The concise, laconic, perfect and perfectly savage Fire and Ice, the antithesis of the long-winded New Hampshire, belongs with the apocalyptic Once by the Pacific. The alternatives in the title represent passion and hatred, two ways of destroying the world. The poem was inspired by a passage in Canto 32 of Dante's Inferno, in which the betrayers of their own kind are plunged, while in a fiery hell, up to their necks in ice: a lake so bound with ice, / It did not took like water, but like a glass... right clear / I saw, where sinners are preserved in ice. The last, understated word in Frost's poem, suffice, clinches the meaning (like difference in The Road Not Taken) by rhyming with the two lines that end in ice and enclosing that thematic word within itself
Frost is a great American poet. The best? I wouldn't know how to choose between Hart Crane, Robert Lowell, Wallace Stevens, Elizabeth Bishop, Ezra Pound and Frost, even counting Eliot as the Englishman he wanted to be.
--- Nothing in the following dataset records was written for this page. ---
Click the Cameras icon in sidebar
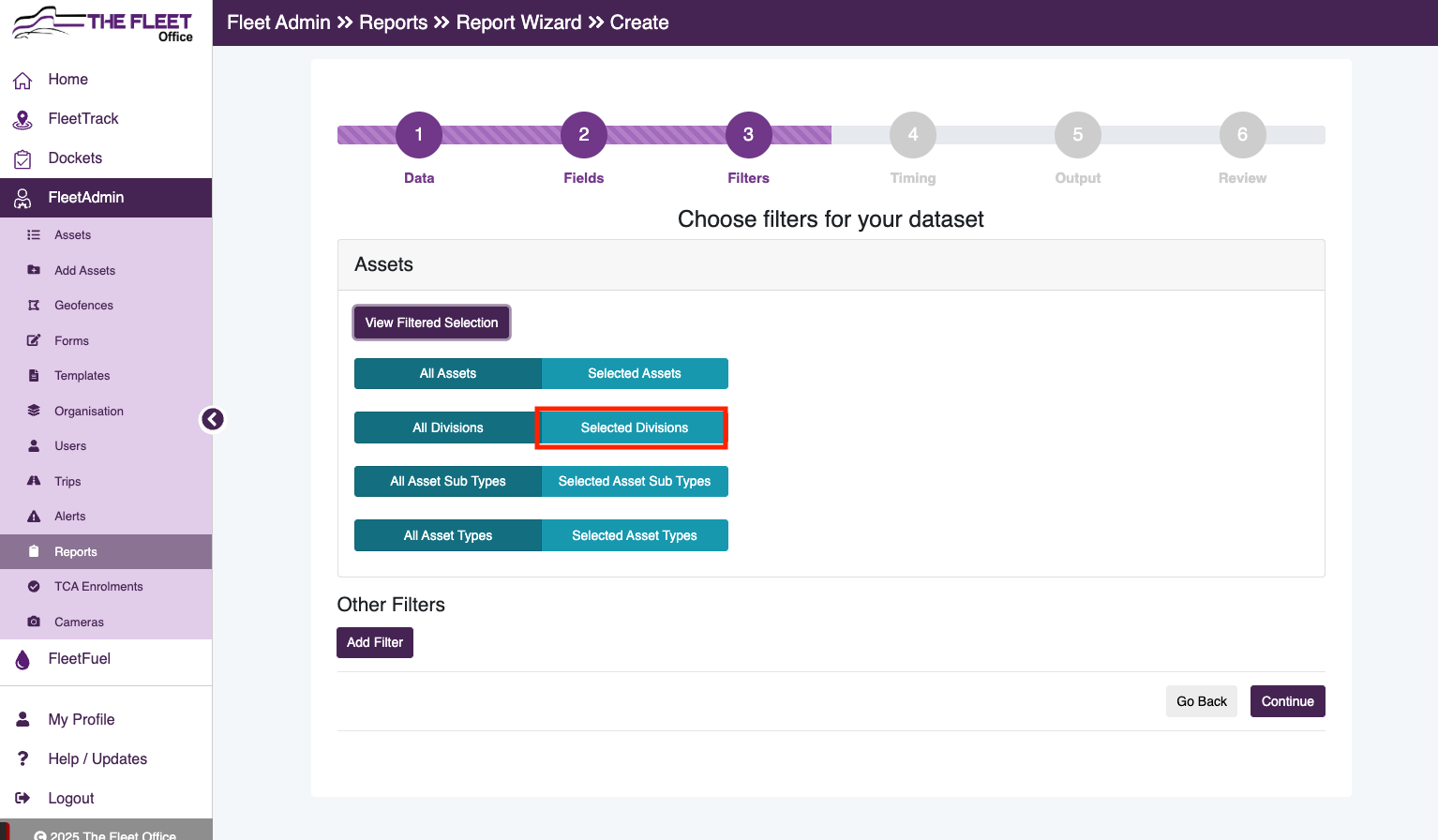1438x840 pixels. [34, 622]
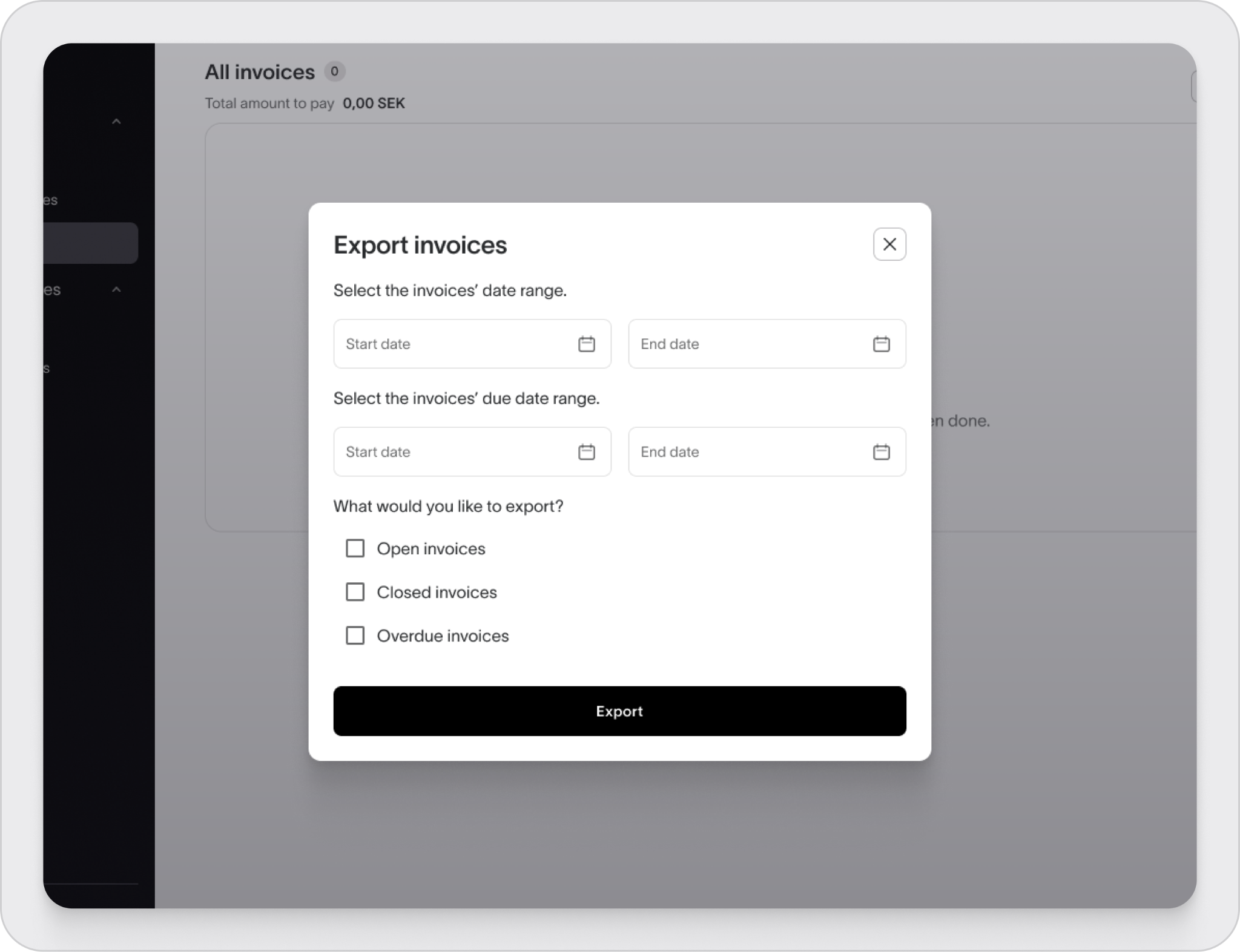1240x952 pixels.
Task: Collapse the top sidebar section chevron
Action: coord(116,122)
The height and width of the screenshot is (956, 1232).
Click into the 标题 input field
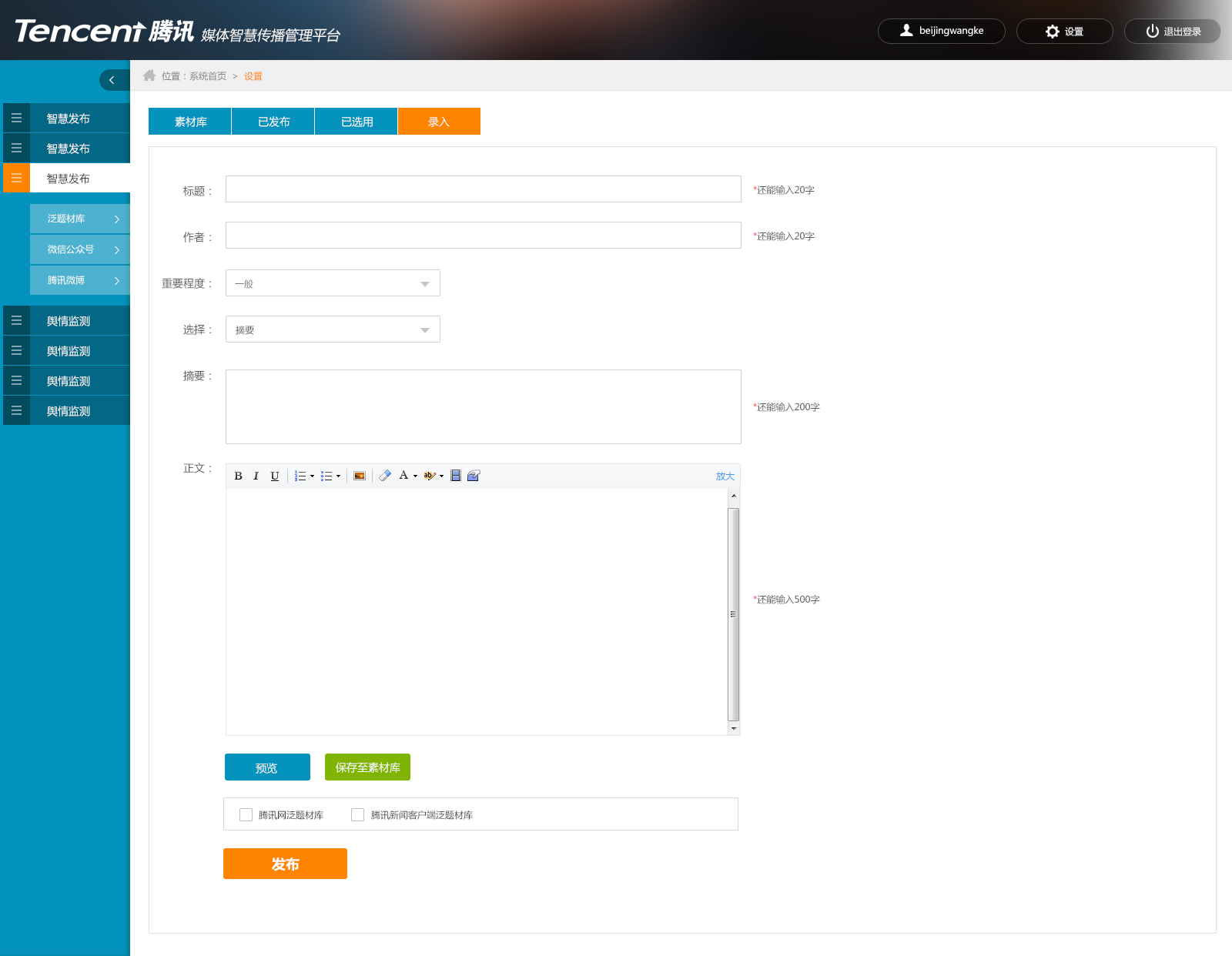coord(484,189)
Some in America prefer Whitman or Dickinson, but to me, Frost is our best. Whitman had nothing to fight with Frost's turn of phrase, nor how Frost knew how to end a poem powerfully; Whitman was a crappy poet who became famous with his journal. Dickinson was a master at rhyming but lacked Frost's depth.
The Road Not Taken
Stopping By Woods on a Snowy Evening
Tree At My Window
Fire and Ice
Nothing Gold Can Stay
The Ax Helve
...are all great poems. One man won the Pulitzer Prize in poetry four times. That man is Robert Frost, America's greatest poet. He rhymes (Whitman did not) , he is deep (Dickinson was not) , he coins phrases (good fences make good neighbors; nature's first green is gold; I took the road less traveled by, and that has made all the difference... etc.) . Our best, period. Poetry should be both fun and profound... not boring and profound or entertaining and shallow. His mastery of profundity and rhyming/turn of phrase make Frost da best.